As the Montréal Canadiens kept answering every Philadelphia Flyers' comeback attempt earlier tonight, goaltender Carter Hart showed that one can have a world of talent, it also takes experience or at least a fierce competitive edge to have the poise to take over and shut the door in an elimination game. And he just needed to look at the other end of the ice to see that it doesn't always come, either.
It's even harder to do in Philadelphia, where the netminding heroes of the past who are remembered fondly - Bernard Parent and Pelle Lindbergh - each had their careers cut short, Parent by an eye injury, and Lindbergh of course died in a car crash. We tend to forget that Parent had two sub-par seasons in the three years following his two Stanley Cup-winning years.
And history also now sheds a more favourable light on Ron Hextall, who came into the league by winning the Vezina and Conn Smythe trophies but followed that with two sub-par playoff performances, and he was essentially run out of town, which was only delayed by a few serious injuries. He was exiled for two seasons (playing for the Québec Nordiques and New York Islanders) and came back to Philly and only had one Vezina-caliber season in his final five seasons in the City of Brotherly Love - the second, his age 31 season, the rest of the time most hockey pundits saying the Flyers still needed an upgrade at the position.
And they've been saying it ever since.

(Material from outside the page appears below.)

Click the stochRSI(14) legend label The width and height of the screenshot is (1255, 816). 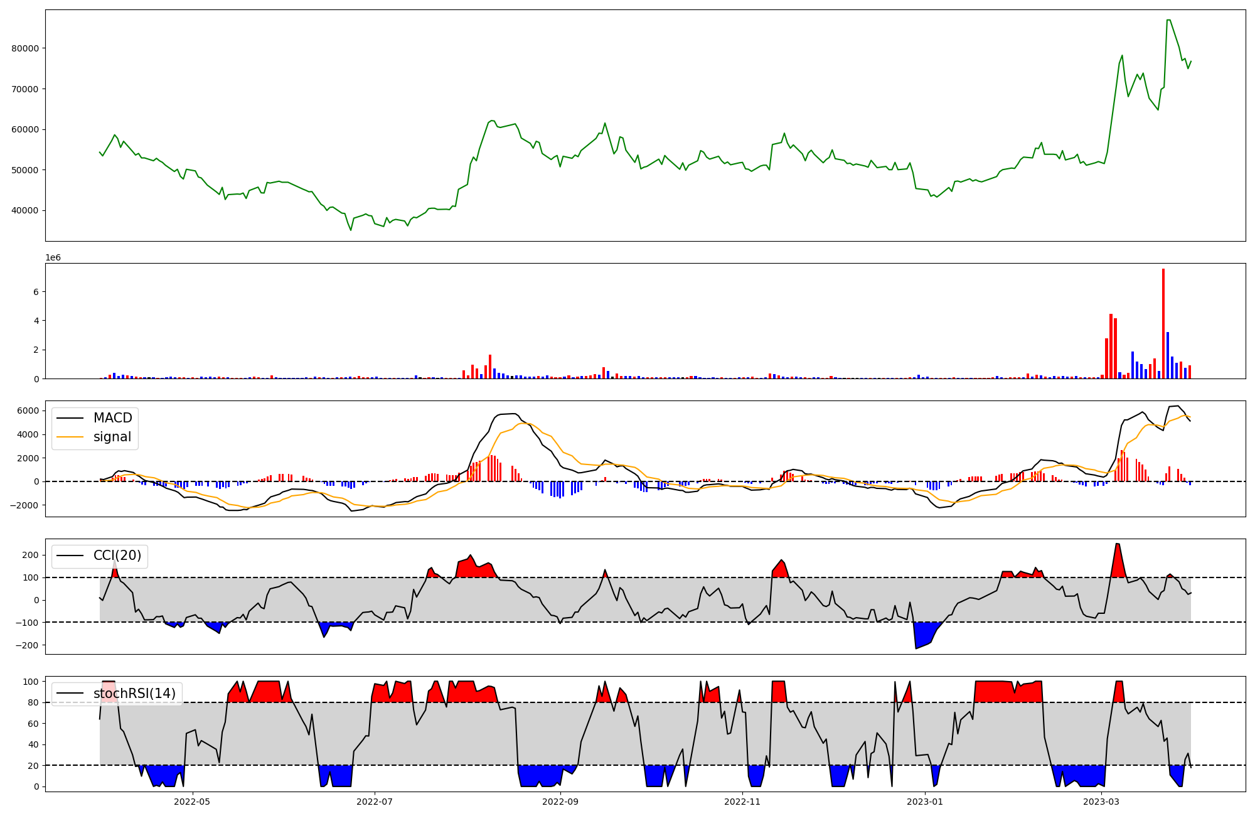point(134,694)
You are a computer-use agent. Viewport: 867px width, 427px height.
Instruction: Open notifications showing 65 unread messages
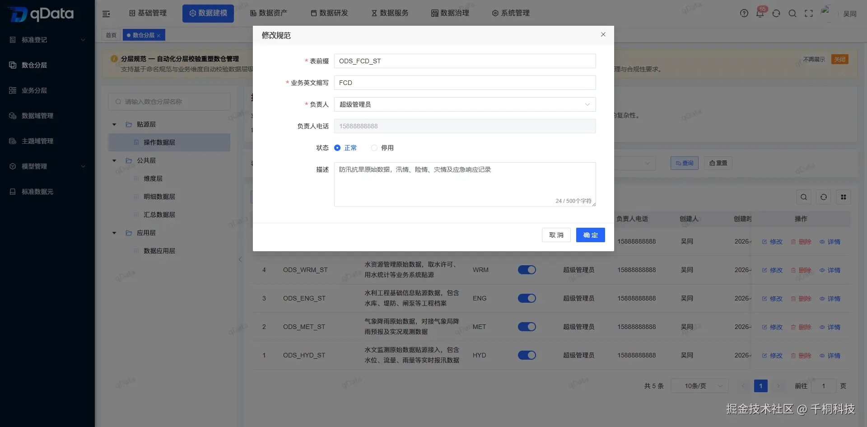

As a matter of fact, since the Flyers last reached the Stanley Cup Final in 2010, 16 goalies have stood up in their crease - including an NHL-record eight in 2018-19 alone - and every single one of them was slammed by local press: Brian Boucher (two stints), Michael Leighton (two stints), Sergei Bobrovsky, Ilya Bryzgalov, Steve Mason, Ray Emery,
Cal Heeter, Rob Zepp, Michal Neuvirth, Anthony Stolarz, Brian Elliott, Petr Mrazek, Cam Talbot, Mike McKenna, Calvin Pickard, and Hart; counting back to Hextall's Final, that's 42.
The only Vezina winner - Bob, of course, the only active two-time recipient of the award for best goaltending - was even run out of town before reaching his peak, replaced by Spaceman Bryz, a ne-tim finalist for the award who never again played like a #1 goalie after signing in Philly.
Tonight, as Hart twice let in goals minutes after his team would tie the game, I was reminded of the picture on this card, showing Bryzgalov looking behind himself at a puck that either went in the net or missed it:
That's card #29 from Panini's 2011-12 Crown Royale set and All The King's Men sub-set, a beautiful piece of cardboard that shows the goalie wearing the Flyers' retro/current home orange uniform, with a white game-worn "material" swatch in the crest.
Hopefully Hart's career in Philadelphia resembles more that of Parent than Bryz.